CAKE electric motorcycle company filing for bankruptcy


CAKE, the Swedish electric motorcycle maker known for its eye-catching designs, is reportedly filing for bankruptcy after failing to raise enough funding to keep operations afloat.

Swedish media has reported that CAKE’s board is submitting a bankruptcy application. There has been no announcement from the company itself, which as recently as last week was still making press announcements including about further European expansions.

CAKE had also just begun delivering its newest electric motorcycle model, the CAKE Bukk.

cake bukk

There were signs of trouble at CAKE however, including a reported suspension of salary payments last week.

The latest bankruptcy filing news comes as the company appears to have failed to find the necessary follow-on funding in a C round that would have pushed towards higher volume production and profitability.

CAKE founder and CEO Stefan Ytterborn was quoted in Swedish media attributing the financial struggles to factors ranging from internal issues to the global financial climate.

“It is not one but several circumstances that have caused us to end up in this situation. Climate issues are no longer in focus, we are in a recession. It’s about us, but it’s also about the venture capital ecosystem.

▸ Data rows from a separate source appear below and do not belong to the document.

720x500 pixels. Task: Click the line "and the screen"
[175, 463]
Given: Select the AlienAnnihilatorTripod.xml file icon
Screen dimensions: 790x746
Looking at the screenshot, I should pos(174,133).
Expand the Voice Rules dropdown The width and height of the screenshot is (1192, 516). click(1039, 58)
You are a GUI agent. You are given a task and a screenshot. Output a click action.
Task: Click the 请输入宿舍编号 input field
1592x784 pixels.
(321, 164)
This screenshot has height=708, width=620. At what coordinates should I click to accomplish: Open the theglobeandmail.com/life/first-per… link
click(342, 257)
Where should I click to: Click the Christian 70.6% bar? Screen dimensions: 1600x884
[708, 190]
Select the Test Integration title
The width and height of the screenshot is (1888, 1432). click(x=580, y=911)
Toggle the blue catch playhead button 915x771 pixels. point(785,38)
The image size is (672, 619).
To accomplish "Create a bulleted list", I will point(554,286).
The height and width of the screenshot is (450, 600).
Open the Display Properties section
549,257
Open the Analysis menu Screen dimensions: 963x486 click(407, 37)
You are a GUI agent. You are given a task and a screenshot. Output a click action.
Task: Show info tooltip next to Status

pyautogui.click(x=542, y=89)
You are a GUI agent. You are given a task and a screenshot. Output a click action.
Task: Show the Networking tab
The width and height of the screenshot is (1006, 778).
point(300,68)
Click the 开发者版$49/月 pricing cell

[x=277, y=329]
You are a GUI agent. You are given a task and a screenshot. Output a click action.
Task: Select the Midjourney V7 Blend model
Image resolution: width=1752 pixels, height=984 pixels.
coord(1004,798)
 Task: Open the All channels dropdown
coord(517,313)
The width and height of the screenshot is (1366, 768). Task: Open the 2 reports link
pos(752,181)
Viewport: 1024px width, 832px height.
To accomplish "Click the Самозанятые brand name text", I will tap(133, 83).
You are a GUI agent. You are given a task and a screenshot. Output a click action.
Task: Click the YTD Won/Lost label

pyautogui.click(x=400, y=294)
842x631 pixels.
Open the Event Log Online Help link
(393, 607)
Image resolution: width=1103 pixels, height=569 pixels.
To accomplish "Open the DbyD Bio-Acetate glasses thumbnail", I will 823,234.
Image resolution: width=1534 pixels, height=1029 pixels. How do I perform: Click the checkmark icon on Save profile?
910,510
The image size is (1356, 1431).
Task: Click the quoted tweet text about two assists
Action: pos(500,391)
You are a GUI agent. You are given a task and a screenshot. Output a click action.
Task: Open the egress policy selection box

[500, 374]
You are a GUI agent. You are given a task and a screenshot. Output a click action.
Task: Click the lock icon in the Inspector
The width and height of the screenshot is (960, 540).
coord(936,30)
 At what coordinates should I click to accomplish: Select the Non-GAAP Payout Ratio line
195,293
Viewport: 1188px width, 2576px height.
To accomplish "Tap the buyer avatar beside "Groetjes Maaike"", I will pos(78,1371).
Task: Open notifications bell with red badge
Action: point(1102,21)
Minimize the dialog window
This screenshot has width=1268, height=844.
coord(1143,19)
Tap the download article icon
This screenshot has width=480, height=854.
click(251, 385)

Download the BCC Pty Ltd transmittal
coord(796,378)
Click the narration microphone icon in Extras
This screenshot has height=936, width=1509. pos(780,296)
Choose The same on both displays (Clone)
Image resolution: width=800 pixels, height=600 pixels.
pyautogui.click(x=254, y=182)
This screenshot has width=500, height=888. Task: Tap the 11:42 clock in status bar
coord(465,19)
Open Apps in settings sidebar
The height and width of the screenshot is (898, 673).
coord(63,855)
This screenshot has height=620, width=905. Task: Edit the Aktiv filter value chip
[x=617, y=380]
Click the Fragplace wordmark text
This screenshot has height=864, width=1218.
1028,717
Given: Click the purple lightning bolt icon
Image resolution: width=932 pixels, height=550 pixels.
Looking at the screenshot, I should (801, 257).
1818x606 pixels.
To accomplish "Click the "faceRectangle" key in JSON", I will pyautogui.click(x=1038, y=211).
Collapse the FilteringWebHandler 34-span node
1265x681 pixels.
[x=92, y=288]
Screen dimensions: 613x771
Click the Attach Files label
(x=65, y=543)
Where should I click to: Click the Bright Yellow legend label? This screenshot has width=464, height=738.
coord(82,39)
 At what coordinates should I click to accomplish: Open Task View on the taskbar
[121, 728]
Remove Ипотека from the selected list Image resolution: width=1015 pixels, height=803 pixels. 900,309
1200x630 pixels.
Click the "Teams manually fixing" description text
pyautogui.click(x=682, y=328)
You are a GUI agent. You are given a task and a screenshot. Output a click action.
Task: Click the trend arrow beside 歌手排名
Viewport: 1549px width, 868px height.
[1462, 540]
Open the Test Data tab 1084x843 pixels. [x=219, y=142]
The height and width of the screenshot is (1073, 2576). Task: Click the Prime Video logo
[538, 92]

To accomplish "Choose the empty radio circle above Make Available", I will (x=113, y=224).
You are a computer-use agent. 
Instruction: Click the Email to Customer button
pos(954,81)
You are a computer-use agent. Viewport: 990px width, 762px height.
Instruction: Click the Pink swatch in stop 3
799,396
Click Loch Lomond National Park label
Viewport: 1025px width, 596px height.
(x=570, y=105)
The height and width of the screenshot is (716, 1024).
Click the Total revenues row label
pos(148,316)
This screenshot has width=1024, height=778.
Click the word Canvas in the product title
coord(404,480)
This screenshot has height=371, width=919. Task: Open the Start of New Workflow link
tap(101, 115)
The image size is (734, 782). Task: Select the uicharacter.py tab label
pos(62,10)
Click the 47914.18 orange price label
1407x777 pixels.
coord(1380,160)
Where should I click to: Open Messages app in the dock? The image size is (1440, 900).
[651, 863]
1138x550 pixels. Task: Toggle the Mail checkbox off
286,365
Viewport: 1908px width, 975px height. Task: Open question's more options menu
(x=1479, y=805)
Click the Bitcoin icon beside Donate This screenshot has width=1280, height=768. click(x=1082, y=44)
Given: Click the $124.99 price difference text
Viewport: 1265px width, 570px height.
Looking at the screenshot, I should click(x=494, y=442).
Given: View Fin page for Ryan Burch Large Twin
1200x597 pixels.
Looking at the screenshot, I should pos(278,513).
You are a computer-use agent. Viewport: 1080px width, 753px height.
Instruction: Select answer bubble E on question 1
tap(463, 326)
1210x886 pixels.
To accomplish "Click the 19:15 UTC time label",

At the moment it is completely dead, there are no takers in the later phase Cake is in.”

Ytterborn has confirmed to Electrek that CAKE was forced to file for bankruptcy on February 1 of this year after a lead investor jumped ship shortly before the most recent funding round was due to close.

The majority of the company is owned by just a few key individuals and funds:

  • AMF, Swedish pension company: 11.3%.
  • Stefan Ytterborn, founder of Cake: 10.4%.
  • Creandum, Swedish venture capital company: 10.4%.
  • Back In Black Capital, the Lundin family’s investment company: 9.3%.
  • Headline, American venture capital company: 9.2%.
  • Rutger Arnhult, property profile: 6.4%.
CAKE Åik AIK electric bike

CAKE has seen multiple large funding rounds over the last few years but appears to have not achieved sufficient annual motorcycle production volume to achieve profitability.

The company also reportedly had as many as six different classes of shares with newer investors receiving lower priority to dividends, further disincentivizing follow-on funding from new parties.

It’s been a tough year or two for many electric motorcycle companies, with SONDORS appearing to enter a messy tailspin and Arcimoto having its own share of financial troubles. Electric bicycle companies have also been hurting as sales haven’t maintained the same rapid growth that buoyed the industry coming out of the pandemic years.

But it’s not all bad news. New electric motorcycle companies with apparently healthy financial books and production outlooks have sprung up as well, launching new models and pushing the industry forward.

Established motorcycle companies such as Harley-Davidson and Kawasaki have also pushed further into the electric motorcycle space, bringing increased stability and financial backing to the industry.